In a debate with no official winner, Carson seemed to come out on top. His jokes, comments on race and references to medical expertise went over well and earned him 24,000 new Twitter followers and 230,000 Facebook fans, the most of any candidate. A One America News Network poll found that 22 percent of respondents thought he won the debate, and 80 percent of them said they had a more favorable opinion of Carson after the event.
This could indicate that the debate was many people's first introduction to Carson, a retired pediatric neurosurgeon who spent 29 years working at the Johns Hopkins Hospital in Baltimore. So here's a refresher on who he is.
Carson, now 63, grew up in Detroit in a single-mother household. He was bad student and had anger problems, even at one point trying to stab a friend over which radio station they should listen to. To remedy this, Carson turned to psychology and faith. He learned to keep his temper under control.
He attended Yale University and earned a degree in psychology, then proceeded to the University of Michigan to get his medical degree. Carson did his residency at Johns Hopkins University and stayed on afterward. He later became the first surgeon to successfully separate twins conjoined at the head.
Carson didn't really enter the political scene until 2013, when he stood up at President Barack Obama's National Prayer Breakfast and criticized him for nearly a half-hour. Carson took on healthcare, education, national debt and political correctness, among other topics. "We’ve reached a point where people are actually afraid to talk about what they want to say, because somebody might be offended,” Carson said. “We’ve got to get over this sensitivity and it keeps people from saying what they really believe."

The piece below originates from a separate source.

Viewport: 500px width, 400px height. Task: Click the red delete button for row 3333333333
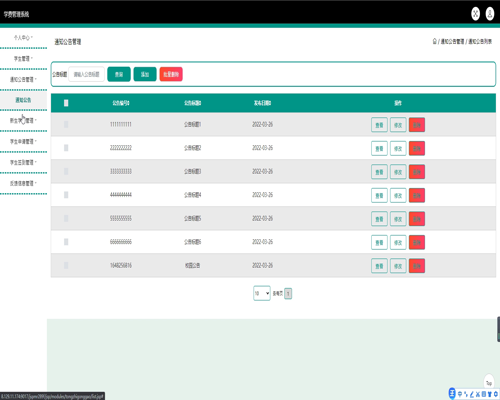point(417,172)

He joined the Republican Party a year later and announced his presidential campaign in May. He entered Thursday's debate in fifth place, with support from 5.8 percent of likely GOP primary voters.

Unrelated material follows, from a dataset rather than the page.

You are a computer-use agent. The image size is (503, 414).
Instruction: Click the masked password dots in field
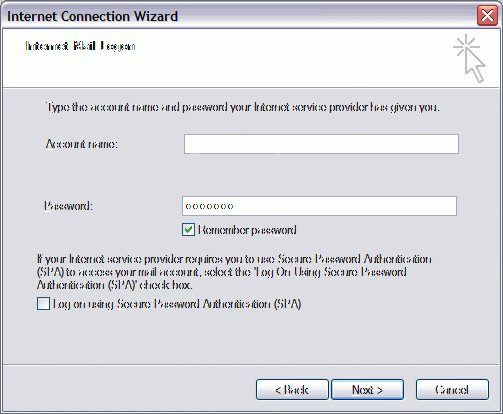[x=209, y=206]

Carson took the spotlight during the debate for his humor, which included a comment to Fox News host Megyn Kelly that he wasn't sure he'd get to speak after she called on other candidates for 40 minutes. Carson talked for 6 minutes, 28 seconds total -- less time than former Arkansas Gov. Mike Huckabee, former Florida Gov. Jeb Bush and businessman Donald Trump. He sidestepped a question on the ethics of torture and said he wanted to strengthen the military. Carson also turned heads when he said he doubted Democratic front-runner Hillary Clinton would be the rival party's nominee.
At one point, Kelly asked Carson -- a black man -- what he would do to heal the racial divide in the United States. He said he didn't like that every incident between two people of different races turned into a "race war" because it drove people apart. Carson added that he didn't discuss the issue often because of his profession.
"When I take someone to the operating room, I'm actually operating on the thing that makes them who they are," he said. "The skin doesn't make them who they are, the hair doesn't make them who they are, and it's time for us to move beyond that because -- you know, our strength as a nation comes in our unity."
He invoked his medical experience in his closing remarks, as well. Carson said he should stand out among the candidates because he's the only one who'd surgically removed half of a brain -- "although you would think if you go to Washington someone had beaten me to it," he joked.